Deputy President Ramaphosa’s work in the operation is guided by Cabinet’s five- point plan to address the electricity challenges facing the country, the Presidency said on Wednesday.
In the wake of load shedding, President Jacob Zuma in December assigned Deputy President Ramaphosa to oversee the turnaround of Eskom in what was labelled the “war room.”
The war room – made up of the Departments of Energy, Cooperative Governance and Traditional Affairs, Public Enterprises, National Treasury, Economic Development, Water and Sanitation and Eskom, as well as technical officials – is expected to look into Eskom’s short- and long-term energy challenges.

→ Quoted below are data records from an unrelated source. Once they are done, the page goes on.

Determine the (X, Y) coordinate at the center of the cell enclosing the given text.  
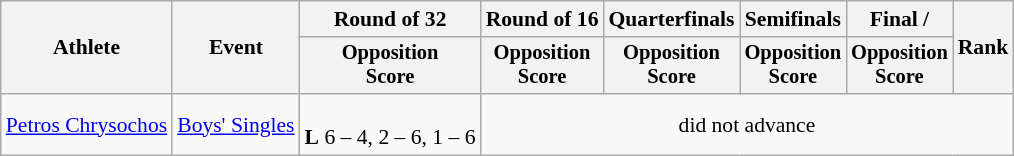
Final / (900, 19)
Petros Chrysochos (86, 124)
Rank (984, 48)
Quarterfinals (671, 19)
Boys' Singles (236, 124)
Event (236, 48)
L 6 – 4, 2 – 6, 1 – 6 (390, 124)
Athlete (86, 48)
did not advance (748, 124)
Round of 32 (390, 19)
Semifinals (794, 19)
Round of 16 (542, 19)
Detect which cell encompasses the target text, then output its [x, y] center coordinate. 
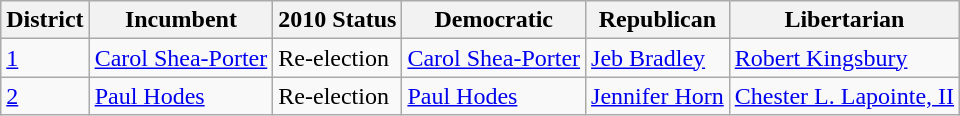
1 [45, 58]
Republican [658, 20]
Chester L. Lapointe, II [844, 96]
Democratic [494, 20]
Jennifer Horn [658, 96]
Robert Kingsbury [844, 58]
2 [45, 96]
District [45, 20]
Libertarian [844, 20]
Incumbent [181, 20]
2010 Status [338, 20]
Jeb Bradley [658, 58]
Capture the cell that displays the provided text and extract its (X, Y) central coordinate. 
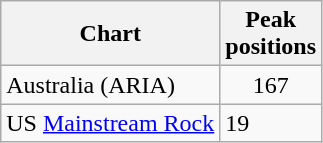
Chart (110, 34)
Australia (ARIA) (110, 85)
Peak positions (271, 34)
167 (271, 85)
19 (271, 123)
US Mainstream Rock (110, 123)
Detect which cell encompasses the target text, then output its [X, Y] center coordinate. 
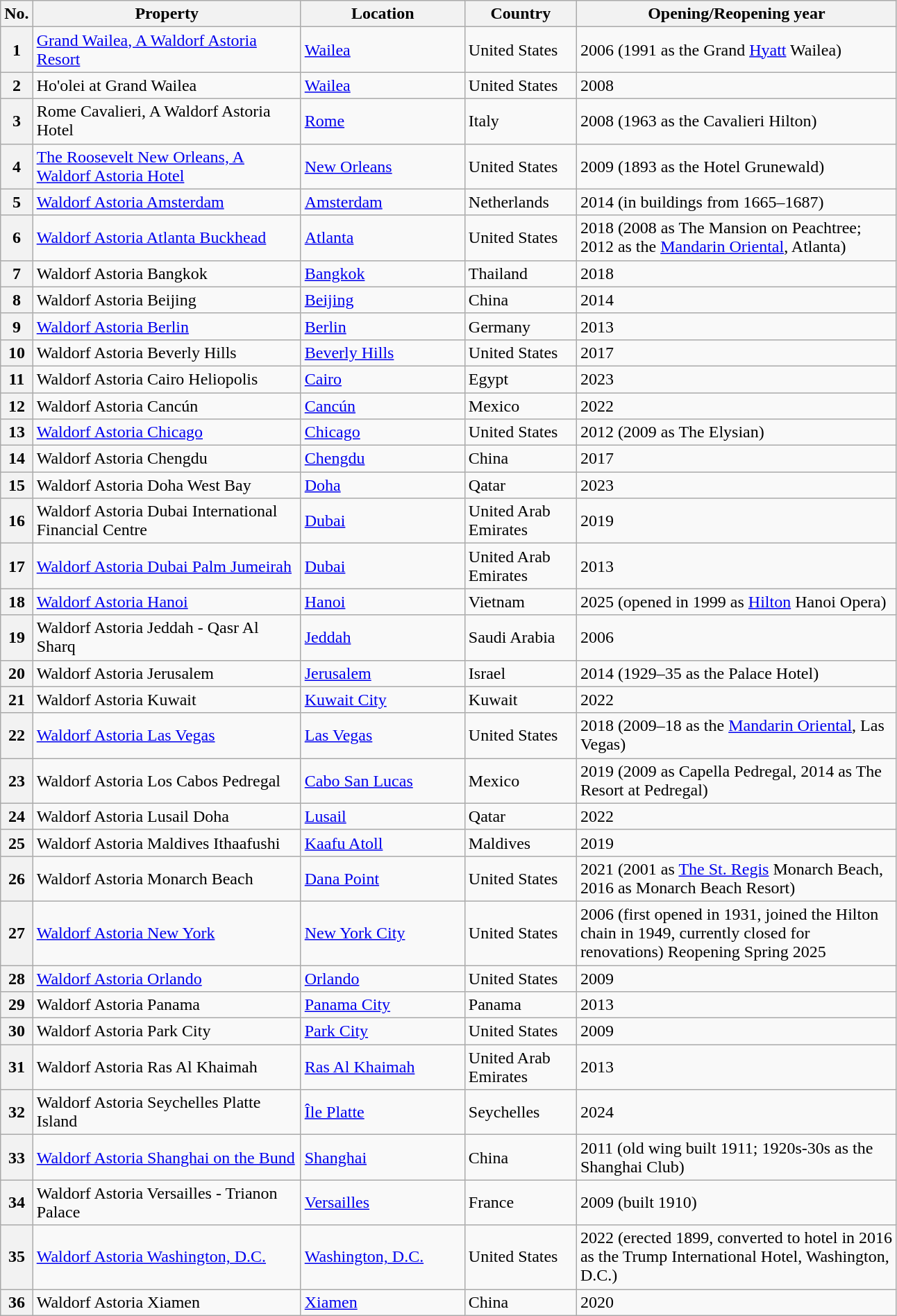
1 [17, 50]
3 [17, 121]
Ras Al Khaimah [383, 1068]
27 [17, 933]
Waldorf Astoria Chicago [167, 433]
33 [17, 1158]
13 [17, 433]
Waldorf Astoria Seychelles Platte Island [167, 1112]
Maldives [521, 843]
Washington, D.C. [383, 1257]
Waldorf Astoria Jerusalem [167, 673]
Waldorf Astoria Chengdu [167, 459]
2006 (first opened in 1931, joined the Hilton chain in 1949, currently closed for renovations) Reopening Spring 2025 [736, 933]
Country [521, 14]
Waldorf Astoria Xiamen [167, 1302]
Waldorf Astoria Bangkok [167, 274]
Versailles [383, 1202]
Waldorf Astoria New York [167, 933]
Germany [521, 326]
Cabo San Lucas [383, 780]
Waldorf Astoria Lusail Doha [167, 816]
Amsterdam [383, 202]
34 [17, 1202]
2018 [736, 274]
2018 (2009–18 as the Mandarin Oriental, Las Vegas) [736, 736]
2012 (2009 as The Elysian) [736, 433]
Dana Point [383, 879]
Waldorf Astoria Cairo Heliopolis [167, 379]
31 [17, 1068]
France [521, 1202]
Waldorf Astoria Monarch Beach [167, 879]
Doha [383, 485]
17 [17, 567]
Waldorf Astoria Jeddah - Qasr Al Sharq [167, 637]
2022 (erected 1899, converted to hotel in 2016 as the Trump International Hotel, Washington, D.C.) [736, 1257]
2006 (1991 as the Grand Hyatt Wailea) [736, 50]
Beverly Hills [383, 353]
Cairo [383, 379]
Waldorf Astoria Dubai International Financial Centre [167, 521]
Waldorf Astoria Park City [167, 1032]
Kuwait [521, 700]
6 [17, 237]
Waldorf Astoria Orlando [167, 978]
Waldorf Astoria Atlanta Buckhead [167, 237]
Waldorf Astoria Washington, D.C. [167, 1257]
Beijing [383, 300]
36 [17, 1302]
Waldorf Astoria Panama [167, 1005]
2 [17, 85]
Hanoi [383, 602]
Cancún [383, 406]
29 [17, 1005]
2019 (2009 as Capella Pedregal, 2014 as The Resort at Pedregal) [736, 780]
Chengdu [383, 459]
Waldorf Astoria Berlin [167, 326]
2021 (2001 as The St. Regis Monarch Beach, 2016 as Monarch Beach Resort) [736, 879]
Waldorf Astoria Dubai Palm Jumeirah [167, 567]
Orlando [383, 978]
Waldorf Astoria Versailles - Trianon Palace [167, 1202]
Île Platte [383, 1112]
Waldorf Astoria Shanghai on the Bund [167, 1158]
Las Vegas [383, 736]
Shanghai [383, 1158]
26 [17, 879]
Waldorf Astoria Doha West Bay [167, 485]
Saudi Arabia [521, 637]
2018 (2008 as The Mansion on Peachtree; 2012 as the Mandarin Oriental, Atlanta) [736, 237]
No. [17, 14]
Kaafu Atoll [383, 843]
2011 (old wing built 1911; 1920s-30s as the Shanghai Club) [736, 1158]
Waldorf Astoria Amsterdam [167, 202]
Netherlands [521, 202]
Ho'olei at Grand Wailea [167, 85]
10 [17, 353]
2008 [736, 85]
30 [17, 1032]
19 [17, 637]
Park City [383, 1032]
Xiamen [383, 1302]
Property [167, 14]
Atlanta [383, 237]
2024 [736, 1112]
11 [17, 379]
Waldorf Astoria Hanoi [167, 602]
Waldorf Astoria Beverly Hills [167, 353]
Lusail [383, 816]
2020 [736, 1302]
Location [383, 14]
Berlin [383, 326]
Opening/Reopening year [736, 14]
14 [17, 459]
24 [17, 816]
Waldorf Astoria Cancún [167, 406]
Panama City [383, 1005]
2009 (built 1910) [736, 1202]
12 [17, 406]
Thailand [521, 274]
18 [17, 602]
Grand Wailea, A Waldorf Astoria Resort [167, 50]
2009 (1893 as the Hotel Grunewald) [736, 167]
Waldorf Astoria Beijing [167, 300]
2014 (in buildings from 1665–1687) [736, 202]
Jeddah [383, 637]
Rome [383, 121]
22 [17, 736]
Waldorf Astoria Las Vegas [167, 736]
25 [17, 843]
9 [17, 326]
5 [17, 202]
4 [17, 167]
21 [17, 700]
2006 [736, 637]
20 [17, 673]
Italy [521, 121]
Waldorf Astoria Kuwait [167, 700]
Bangkok [383, 274]
Panama [521, 1005]
23 [17, 780]
8 [17, 300]
Waldorf Astoria Ras Al Khaimah [167, 1068]
16 [17, 521]
32 [17, 1112]
New Orleans [383, 167]
Waldorf Astoria Los Cabos Pedregal [167, 780]
2014 [736, 300]
15 [17, 485]
The Roosevelt New Orleans, A Waldorf Astoria Hotel [167, 167]
28 [17, 978]
Waldorf Astoria Maldives Ithaafushi [167, 843]
Chicago [383, 433]
35 [17, 1257]
2014 (1929–35 as the Palace Hotel) [736, 673]
New York City [383, 933]
Seychelles [521, 1112]
2008 (1963 as the Cavalieri Hilton) [736, 121]
Vietnam [521, 602]
Rome Cavalieri, A Waldorf Astoria Hotel [167, 121]
Egypt [521, 379]
Jerusalem [383, 673]
2025 (opened in 1999 as Hilton Hanoi Opera) [736, 602]
Kuwait City [383, 700]
Israel [521, 673]
7 [17, 274]
Determine the [X, Y] coordinate at the center of the cell enclosing the given text.  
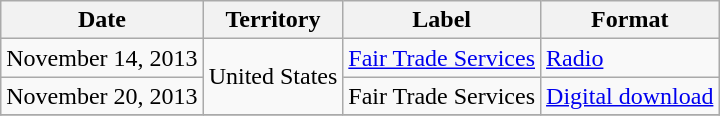
Radio [630, 58]
Label [442, 20]
Date [102, 20]
Format [630, 20]
November 20, 2013 [102, 96]
United States [273, 77]
Territory [273, 20]
November 14, 2013 [102, 58]
Digital download [630, 96]
Extract the [x, y] coordinate from the center of the cell holding the provided text.  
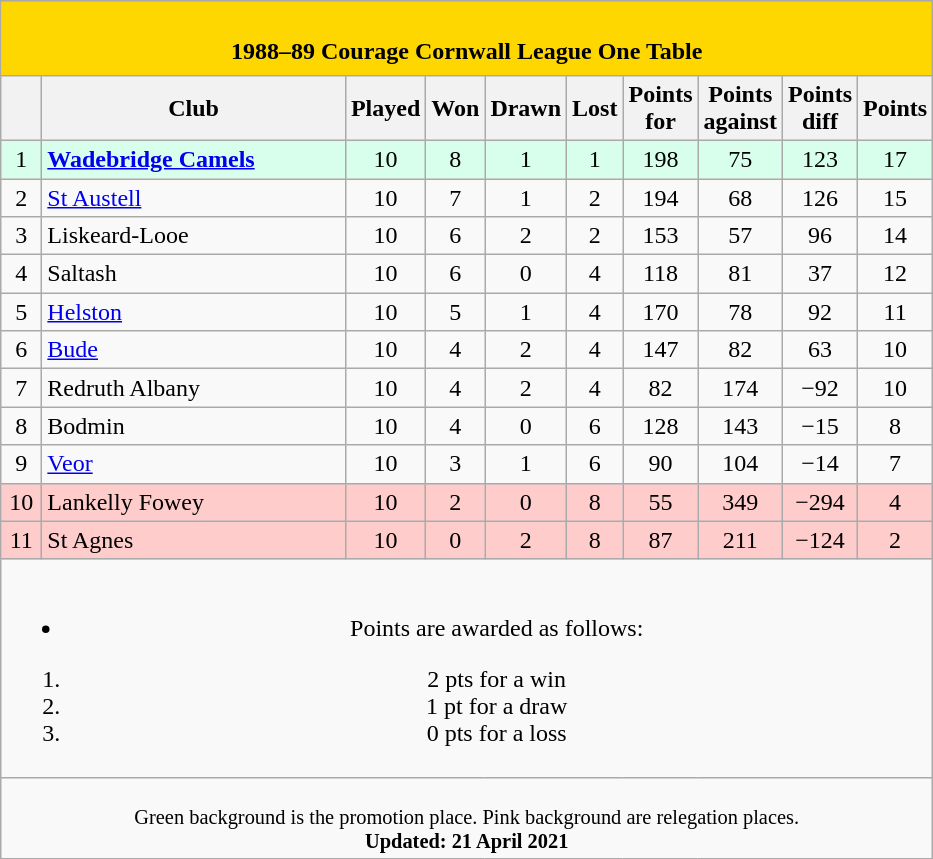
194 [660, 197]
−294 [820, 502]
143 [740, 426]
−124 [820, 540]
Green background is the promotion place. Pink background are relegation places. Updated: 21 April 2021 [467, 818]
68 [740, 197]
Wadebridge Camels [194, 159]
Saltash [194, 274]
Points for [660, 108]
Points against [740, 108]
198 [660, 159]
Won [456, 108]
−92 [820, 388]
78 [740, 312]
Bude [194, 350]
Lankelly Fowey [194, 502]
123 [820, 159]
−14 [820, 464]
96 [820, 236]
Points [896, 108]
17 [896, 159]
Helston [194, 312]
126 [820, 197]
118 [660, 274]
Points diff [820, 108]
St Austell [194, 197]
Lost [595, 108]
92 [820, 312]
Bodmin [194, 426]
Drawn [526, 108]
57 [740, 236]
Played [385, 108]
−15 [820, 426]
15 [896, 197]
75 [740, 159]
170 [660, 312]
104 [740, 464]
14 [896, 236]
128 [660, 426]
Liskeard-Looe [194, 236]
81 [740, 274]
Veor [194, 464]
63 [820, 350]
90 [660, 464]
Redruth Albany [194, 388]
153 [660, 236]
349 [740, 502]
12 [896, 274]
55 [660, 502]
Club [194, 108]
87 [660, 540]
174 [740, 388]
147 [660, 350]
Points are awarded as follows:2 pts for a win1 pt for a draw0 pts for a loss [467, 668]
37 [820, 274]
211 [740, 540]
St Agnes [194, 540]
9 [22, 464]
Scan for the cell matching the given text and deliver its [x, y] coordinate at center. 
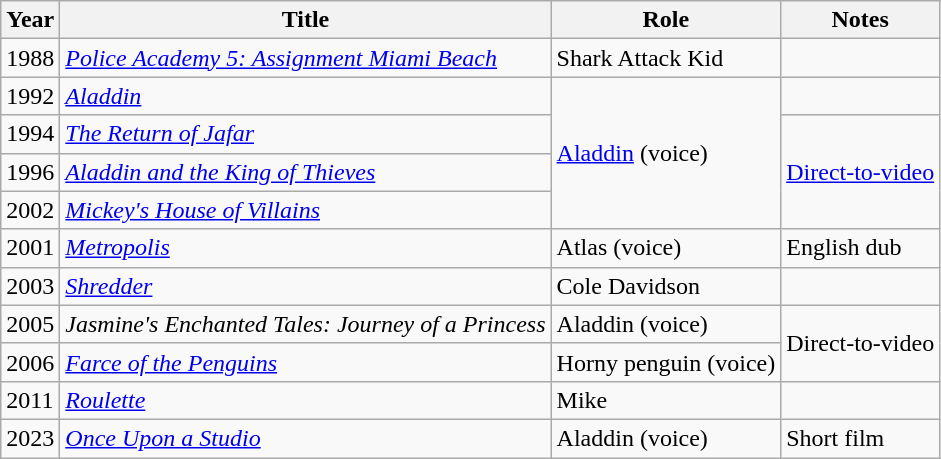
Farce of the Penguins [306, 362]
2006 [30, 362]
2011 [30, 400]
Aladdin [306, 96]
Aladdin and the King of Thieves [306, 172]
2005 [30, 324]
2023 [30, 438]
The Return of Jafar [306, 134]
Mike [666, 400]
1988 [30, 58]
Title [306, 20]
Police Academy 5: Assignment Miami Beach [306, 58]
Metropolis [306, 248]
2002 [30, 210]
Mickey's House of Villains [306, 210]
Once Upon a Studio [306, 438]
Role [666, 20]
Short film [860, 438]
Cole Davidson [666, 286]
Jasmine's Enchanted Tales: Journey of a Princess [306, 324]
Horny penguin (voice) [666, 362]
Notes [860, 20]
Shark Attack Kid [666, 58]
2003 [30, 286]
Roulette [306, 400]
2001 [30, 248]
Shredder [306, 286]
1992 [30, 96]
Atlas (voice) [666, 248]
English dub [860, 248]
Year [30, 20]
1996 [30, 172]
1994 [30, 134]
For the text-containing cell, return its midpoint in (X, Y) coordinate format. 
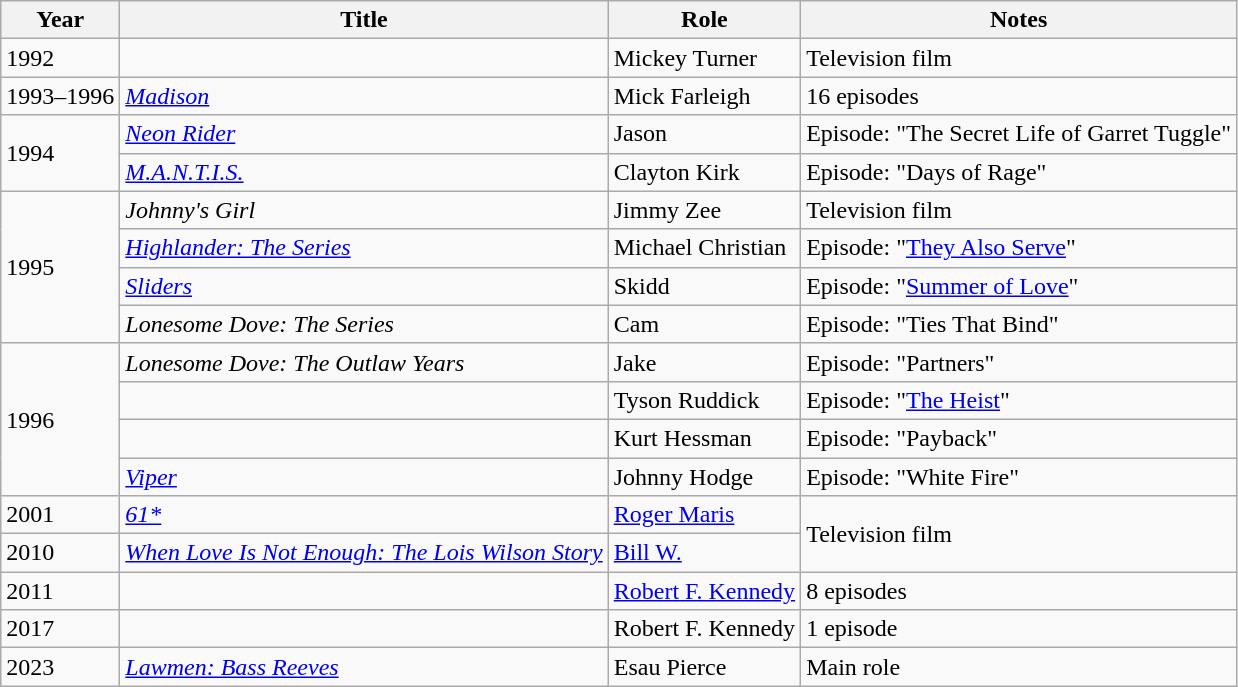
Sliders (364, 286)
Mick Farleigh (704, 96)
Clayton Kirk (704, 172)
1994 (60, 153)
1996 (60, 419)
Episode: "Partners" (1019, 362)
1992 (60, 58)
1993–1996 (60, 96)
Mickey Turner (704, 58)
Lawmen: Bass Reeves (364, 667)
8 episodes (1019, 591)
Episode: "Payback" (1019, 438)
Highlander: The Series (364, 248)
Main role (1019, 667)
Johnny's Girl (364, 210)
When Love Is Not Enough: The Lois Wilson Story (364, 553)
Lonesome Dove: The Outlaw Years (364, 362)
Tyson Ruddick (704, 400)
Cam (704, 324)
2001 (60, 515)
61* (364, 515)
1 episode (1019, 629)
Bill W. (704, 553)
Year (60, 20)
Title (364, 20)
2017 (60, 629)
Michael Christian (704, 248)
1995 (60, 267)
Viper (364, 477)
M.A.N.T.I.S. (364, 172)
Madison (364, 96)
Episode: "Ties That Bind" (1019, 324)
Notes (1019, 20)
Jimmy Zee (704, 210)
Episode: "The Heist" (1019, 400)
Episode: "They Also Serve" (1019, 248)
16 episodes (1019, 96)
2023 (60, 667)
Kurt Hessman (704, 438)
Johnny Hodge (704, 477)
Role (704, 20)
2011 (60, 591)
Episode: "The Secret Life of Garret Tuggle" (1019, 134)
Jason (704, 134)
Episode: "Summer of Love" (1019, 286)
Lonesome Dove: The Series (364, 324)
Episode: "Days of Rage" (1019, 172)
2010 (60, 553)
Jake (704, 362)
Skidd (704, 286)
Episode: "White Fire" (1019, 477)
Roger Maris (704, 515)
Esau Pierce (704, 667)
Neon Rider (364, 134)
Pinpoint the cell where the given text exists, returning its (x, y) midpoint coordinate. 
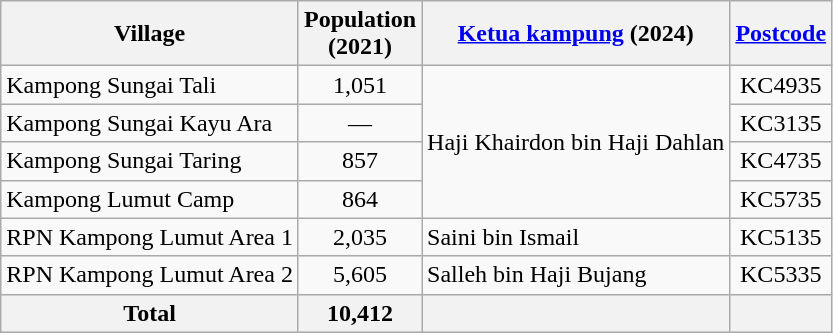
KC5735 (781, 199)
KC3135 (781, 123)
857 (360, 161)
10,412 (360, 313)
Kampong Sungai Tali (150, 85)
KC5335 (781, 275)
Kampong Lumut Camp (150, 199)
5,605 (360, 275)
Village (150, 34)
Postcode (781, 34)
Ketua kampung (2024) (576, 34)
Haji Khairdon bin Haji Dahlan (576, 142)
Salleh bin Haji Bujang (576, 275)
RPN Kampong Lumut Area 2 (150, 275)
KC4935 (781, 85)
Kampong Sungai Taring (150, 161)
Kampong Sungai Kayu Ara (150, 123)
— (360, 123)
1,051 (360, 85)
Total (150, 313)
KC5135 (781, 237)
KC4735 (781, 161)
Saini bin Ismail (576, 237)
864 (360, 199)
2,035 (360, 237)
RPN Kampong Lumut Area 1 (150, 237)
Population(2021) (360, 34)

Cabinet, at the time, adopted a five-point plan to address the lack of sufficient capacity to meet the country’s energy needs.
The plan covers interventions that Eskom will undertake:
- Harnessing the cogeneration opportunity through the extension of existing contracts with the private sector;
- Accelerating the programme for substitution of diesel with gas to fire up the diesel power plants;
- Launching a coal independent power producer programme;
- and managing demand through specific interventions within residential dwellings, public and commercial buildings and municipalities through retrofitting energy efficient technologies.
On Tuesday (19 May), Democratic Alliance MP Pieter Van Dalen questioned Deputy President Ramaphosa’s role in leading the war room, saying his company Shanduka Group had made money from selling coal to Eskom.
Deputy President Ramaphosa has divested his financial interests in the Shanduka Group, the Presidency said on Wednesday.
“The Office of the Deputy President reiterates that Deputy President Ramaphosa has divested his financial interests in the Shanduka Group following his assumption of office.
“Consequently, Deputy President Ramaphosa holds no mining interests,” it said.